Das stimmt. Sie müssen für die Folgen ihres Tuns aufkommen. Niemand hat das Recht, ein Bankensystem folgenlos in den Bankrott zu führen.
Insel in Not
Vor einem Jahr begann die dramatische Zuspitzung der Euro-Krise: Um das in Schieflage geratene Bankensystem Zyperns zu retten, verfügte die Eurozone im März 2013 eine zeitweilige Schließung aller zyprischen Kreditinstitute und ließ alle Guthaben über 100.000 Euro mit Zwangsabgaben belegen.
Die besonders hoch verschuldete Laiki-Bank, das zweitgrößte Kreditinstitut des Landes, wurde abgewickelt, ihre Kunden verloren alle Einlagen über 100.000 Euro.
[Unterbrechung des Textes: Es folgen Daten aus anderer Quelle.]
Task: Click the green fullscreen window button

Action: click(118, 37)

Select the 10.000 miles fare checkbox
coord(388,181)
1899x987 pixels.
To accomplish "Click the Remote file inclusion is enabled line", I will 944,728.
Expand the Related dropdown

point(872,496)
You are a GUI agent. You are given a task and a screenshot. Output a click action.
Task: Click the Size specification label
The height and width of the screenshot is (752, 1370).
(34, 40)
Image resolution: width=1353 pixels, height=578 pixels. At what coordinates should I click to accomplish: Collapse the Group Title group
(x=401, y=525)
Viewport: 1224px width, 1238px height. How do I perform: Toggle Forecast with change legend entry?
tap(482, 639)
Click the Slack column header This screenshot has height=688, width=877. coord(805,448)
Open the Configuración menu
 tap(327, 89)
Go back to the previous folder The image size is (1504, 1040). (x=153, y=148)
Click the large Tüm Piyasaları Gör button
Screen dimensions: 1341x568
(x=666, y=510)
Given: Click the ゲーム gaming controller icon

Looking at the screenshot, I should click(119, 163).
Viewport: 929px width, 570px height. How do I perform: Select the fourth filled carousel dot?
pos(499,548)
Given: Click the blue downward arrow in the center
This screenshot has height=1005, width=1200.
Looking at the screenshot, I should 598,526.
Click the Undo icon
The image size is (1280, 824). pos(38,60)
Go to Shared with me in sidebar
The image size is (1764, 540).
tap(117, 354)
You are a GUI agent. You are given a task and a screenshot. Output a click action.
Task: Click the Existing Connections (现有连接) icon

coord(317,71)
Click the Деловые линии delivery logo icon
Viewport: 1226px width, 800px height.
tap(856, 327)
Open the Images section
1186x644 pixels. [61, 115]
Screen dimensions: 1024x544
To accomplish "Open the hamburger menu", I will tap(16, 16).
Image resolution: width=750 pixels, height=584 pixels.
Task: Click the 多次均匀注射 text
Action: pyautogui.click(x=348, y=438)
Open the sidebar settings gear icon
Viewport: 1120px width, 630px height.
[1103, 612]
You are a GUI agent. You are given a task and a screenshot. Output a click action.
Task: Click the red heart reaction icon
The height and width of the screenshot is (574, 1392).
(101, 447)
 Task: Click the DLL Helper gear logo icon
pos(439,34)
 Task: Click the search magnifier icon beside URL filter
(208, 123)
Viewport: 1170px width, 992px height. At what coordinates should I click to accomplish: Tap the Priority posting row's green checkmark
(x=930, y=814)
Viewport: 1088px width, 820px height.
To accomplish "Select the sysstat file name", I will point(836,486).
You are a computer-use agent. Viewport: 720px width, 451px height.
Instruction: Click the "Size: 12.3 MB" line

Die Kunden der Bank of Cyprus, des größten zyprischen Kreditinstituts, verloren „nur“ 47,5 Prozent ihrer die Garantiesumme übersteigenden Einlagen. Sie dürfen über den Rest aber bis heute nicht frei verfügen, denn Zypern führte als erster Staat der Eurozone Kapitalverkehrskontrollen ein. Eine Aufhebung der Beschränkungen ist nicht in Sicht, denn es droht weiterhin ein Zusammenbruch des Bankensystems.
Bereits 2012 hatte sich Zypern mit einer Bitte um Hilfe an die Eurogruppe gewandt, da der zweitkleinste Mitgliedstaat der Eurozone an den Kapitalmärkten keinen Kredit erhielt. Zypern bekam von der Eurozone und dem IWF Hilfszusagen in Höhe von zehn Milliarden Euro, rückzahlbar zwischen 2027 und 2030. Als Gegenleistung musste Nikosia einem Reformprogramm für den Staatssektor und einer Verkleinerung des Bankensektors zustimmen.
Nikos Anastasiadis für Wiedervereinigung Zyperns
Staatspräsident Nikos Anastasiadis wurde 1946 in Limassol geboren. Er studierte Jura in Athen und London, wo er sich auf Schifffahrtsrecht spezialisierte. Von 1981 an war er mehr als drei Jahrzehnte lang Abgeordneter für die konservative „Partei der Demokratischen Sammlung“, deren Chef er seit 1997 ist. Als griechische und türkische Zyprer 2004 in getrennten Referenden über einen Plan zur Beendigung ihrer Teilung abstimmten, stellte sich Anastasiadis gegen die nationalistische Angstkampagne des damaligen Präsidenten Tassos Papadopoulos.
Doch die griechischen Zyprer stimmten gegen die Wiedervereinigung, wodurch die Zustimmung der Türken im Nordteil der Insel bedeutungslos wurde. Als Anastasiadis im Februar 2013 zum Staats- und Regierungschef gewählt wurde, steuerte sein Land bereits auf die größte Krise seit der türkischen Invasion von 1974 zu. (tens.)